▸ **Entries provided**
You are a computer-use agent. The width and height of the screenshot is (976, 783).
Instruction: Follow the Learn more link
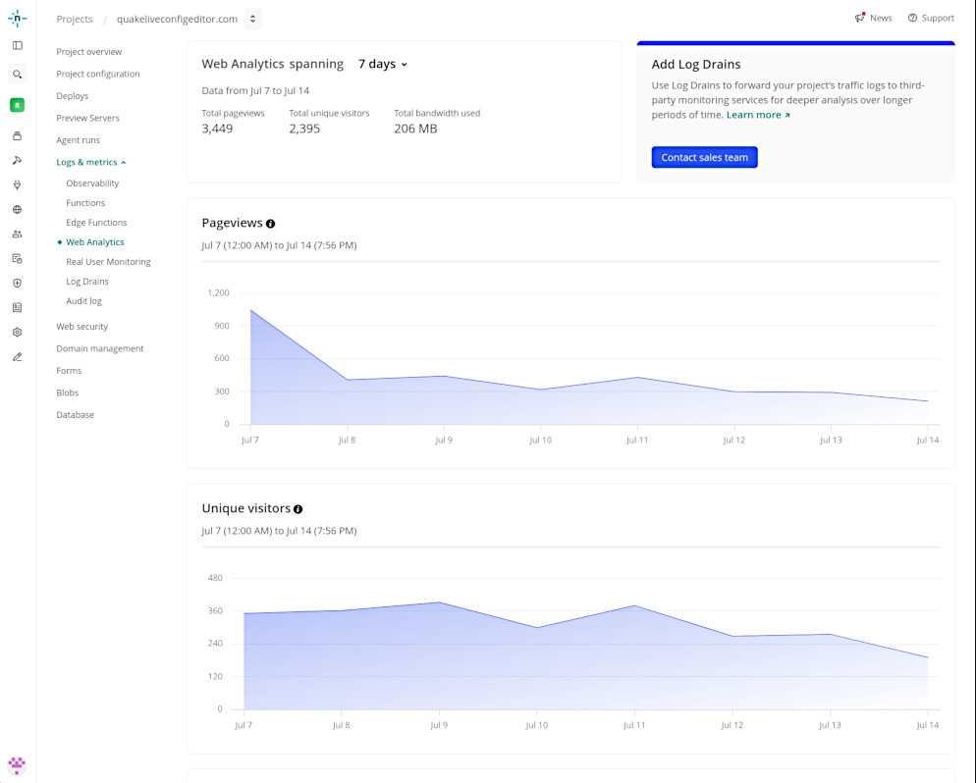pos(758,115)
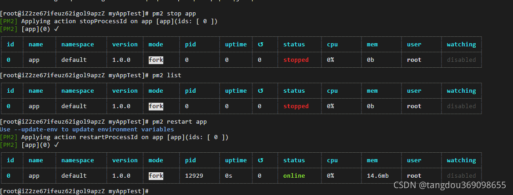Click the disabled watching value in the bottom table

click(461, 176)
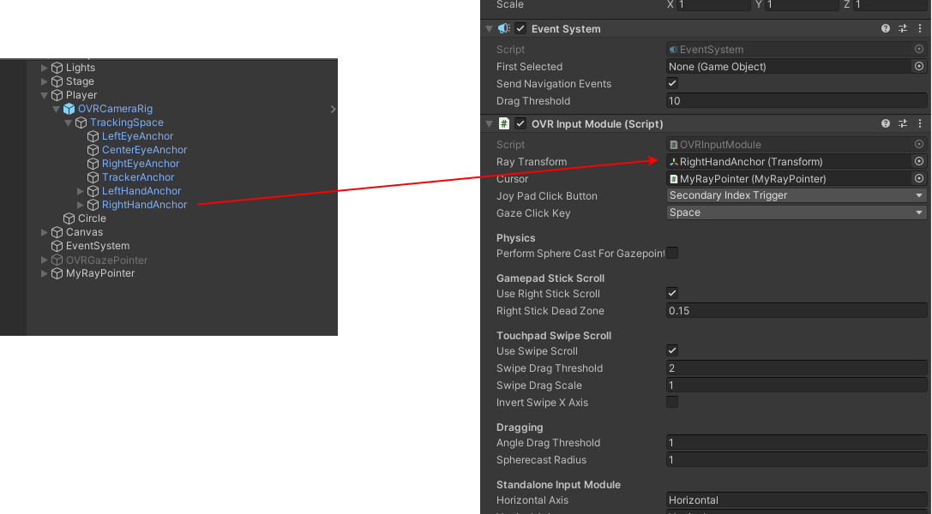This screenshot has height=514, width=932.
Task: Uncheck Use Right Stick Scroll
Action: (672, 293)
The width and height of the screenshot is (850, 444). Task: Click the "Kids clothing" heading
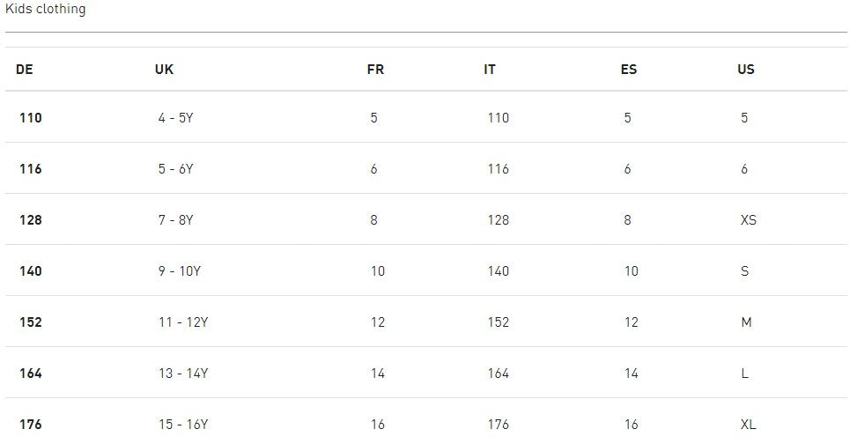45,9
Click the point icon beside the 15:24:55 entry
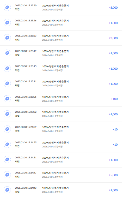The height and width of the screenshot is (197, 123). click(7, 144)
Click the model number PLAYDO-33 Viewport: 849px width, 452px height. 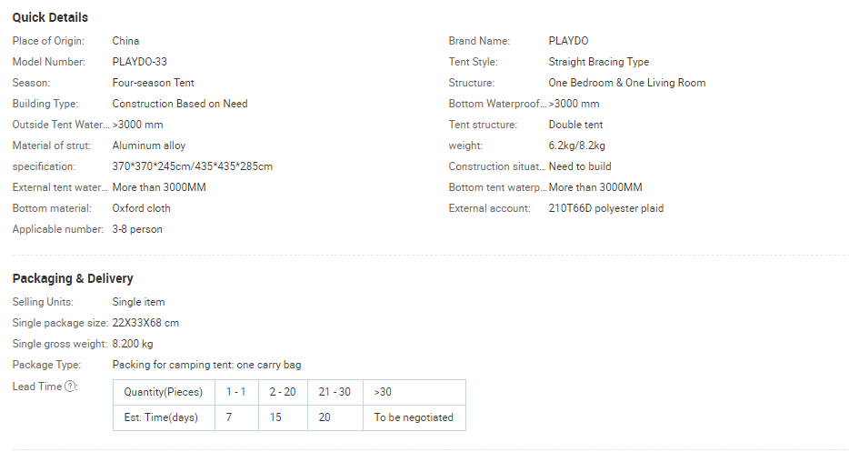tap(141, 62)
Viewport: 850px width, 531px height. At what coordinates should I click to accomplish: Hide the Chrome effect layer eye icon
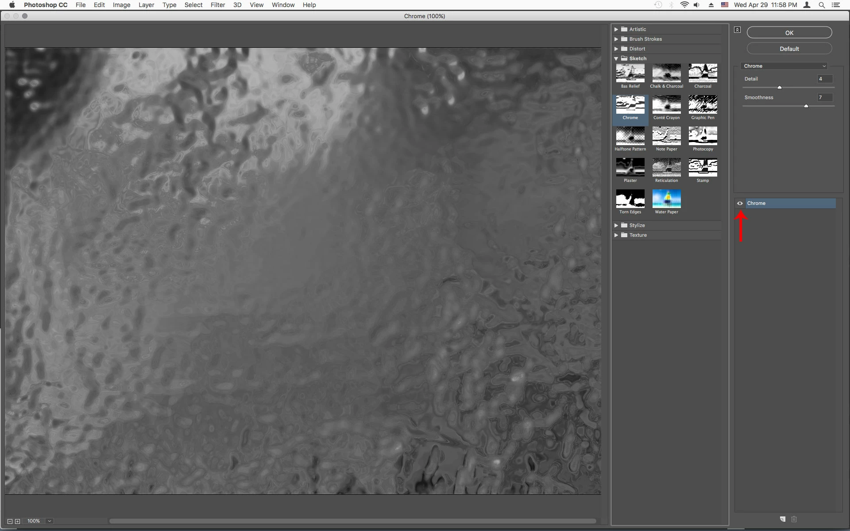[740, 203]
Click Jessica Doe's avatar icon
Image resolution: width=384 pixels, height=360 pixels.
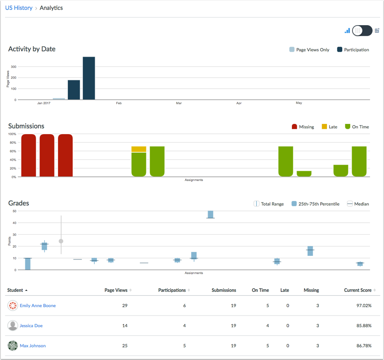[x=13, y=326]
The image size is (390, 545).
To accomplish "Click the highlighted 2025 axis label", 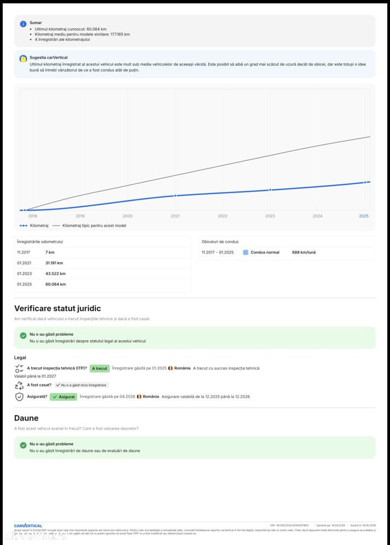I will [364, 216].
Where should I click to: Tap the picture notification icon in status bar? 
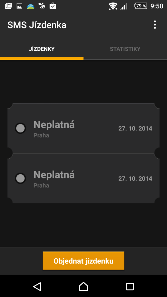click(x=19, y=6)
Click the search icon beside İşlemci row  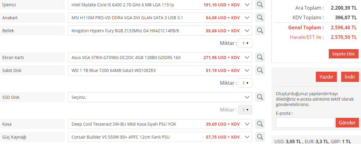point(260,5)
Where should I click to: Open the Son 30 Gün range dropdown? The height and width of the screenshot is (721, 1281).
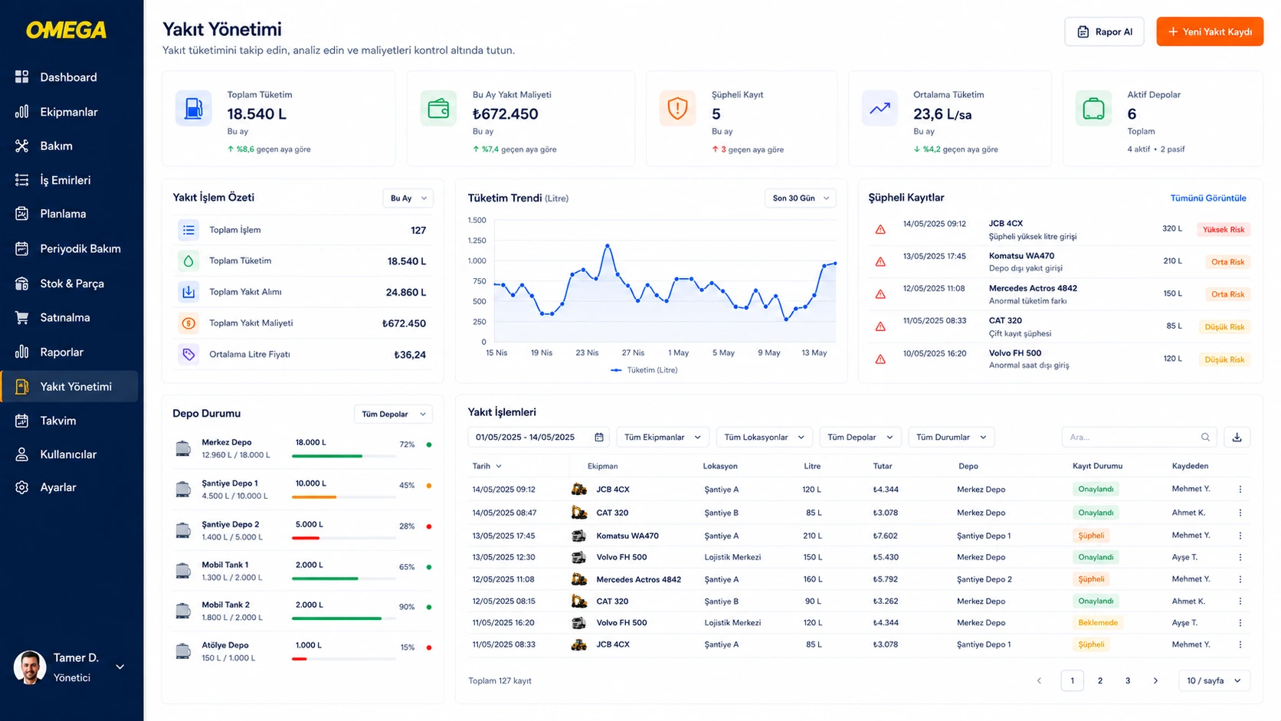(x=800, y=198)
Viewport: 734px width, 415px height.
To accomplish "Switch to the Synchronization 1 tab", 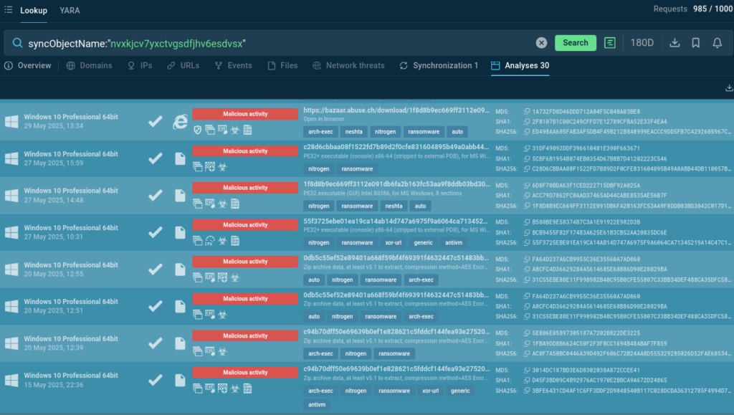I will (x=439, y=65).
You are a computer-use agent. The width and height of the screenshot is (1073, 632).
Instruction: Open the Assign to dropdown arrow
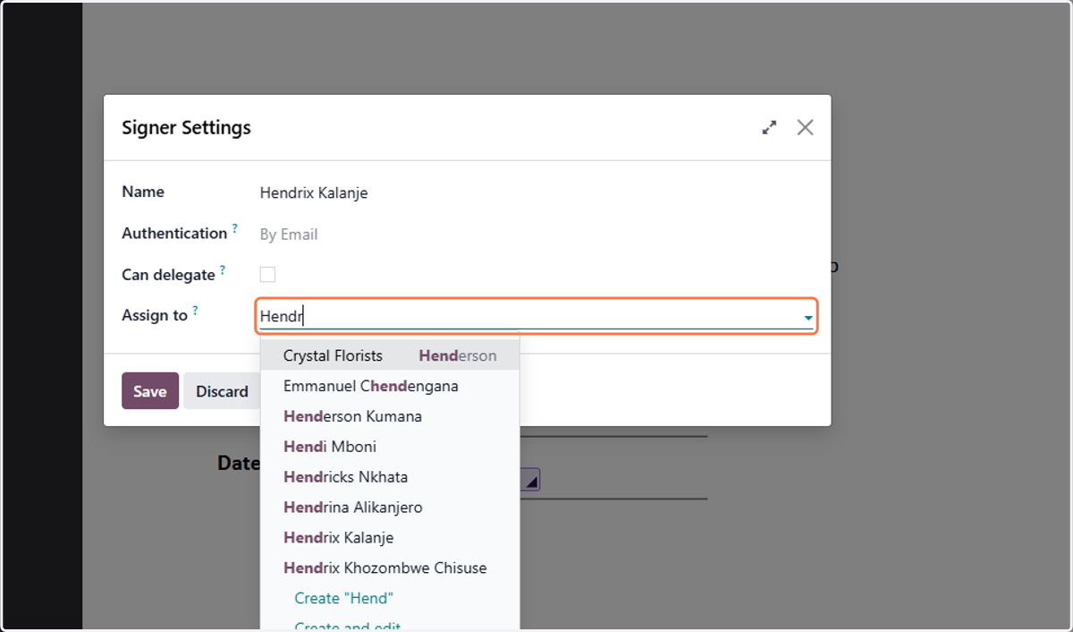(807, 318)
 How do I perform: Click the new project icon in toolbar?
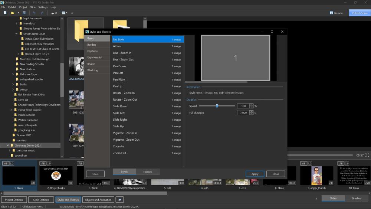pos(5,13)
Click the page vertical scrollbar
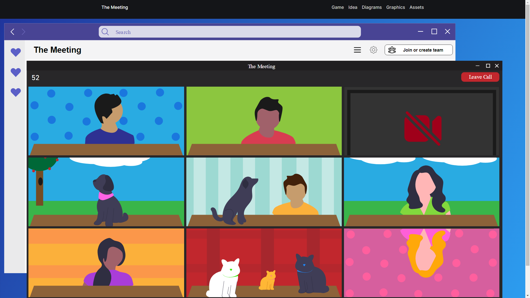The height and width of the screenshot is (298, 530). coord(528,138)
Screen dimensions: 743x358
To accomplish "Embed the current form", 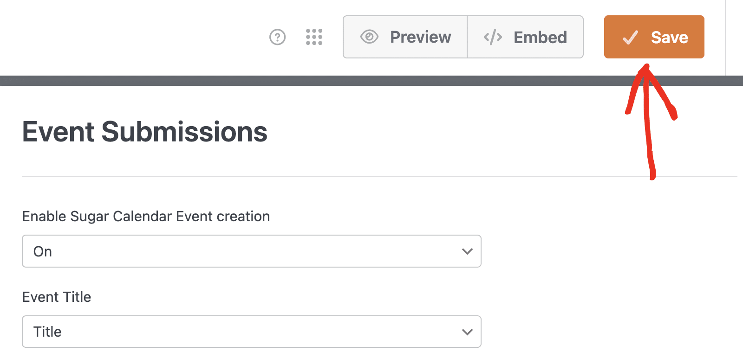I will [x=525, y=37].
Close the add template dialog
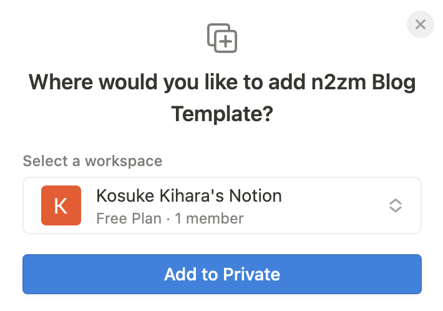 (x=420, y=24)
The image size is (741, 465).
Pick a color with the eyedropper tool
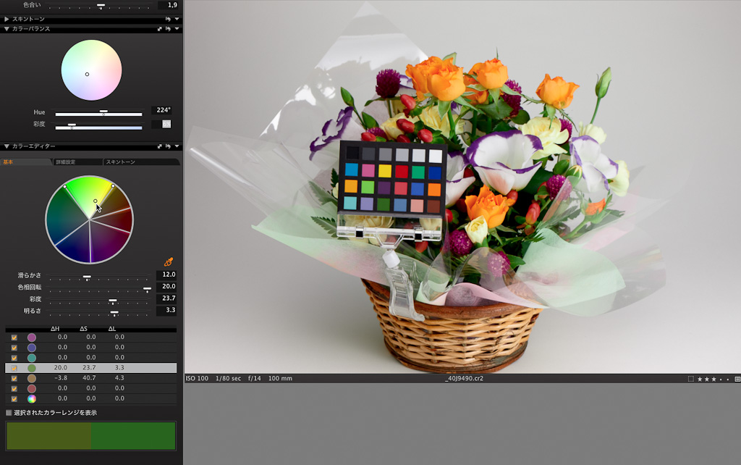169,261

▸ **Goal of the exercise**
Copy every line of the records above that contains the string "Task", matching uppercase and lowercase exactly.

▸ **Expected answer**
Task: Uncheck Use Right Stick Scroll
The width and height of the screenshot is (850, 444). Task: Click the "Kids clothing" heading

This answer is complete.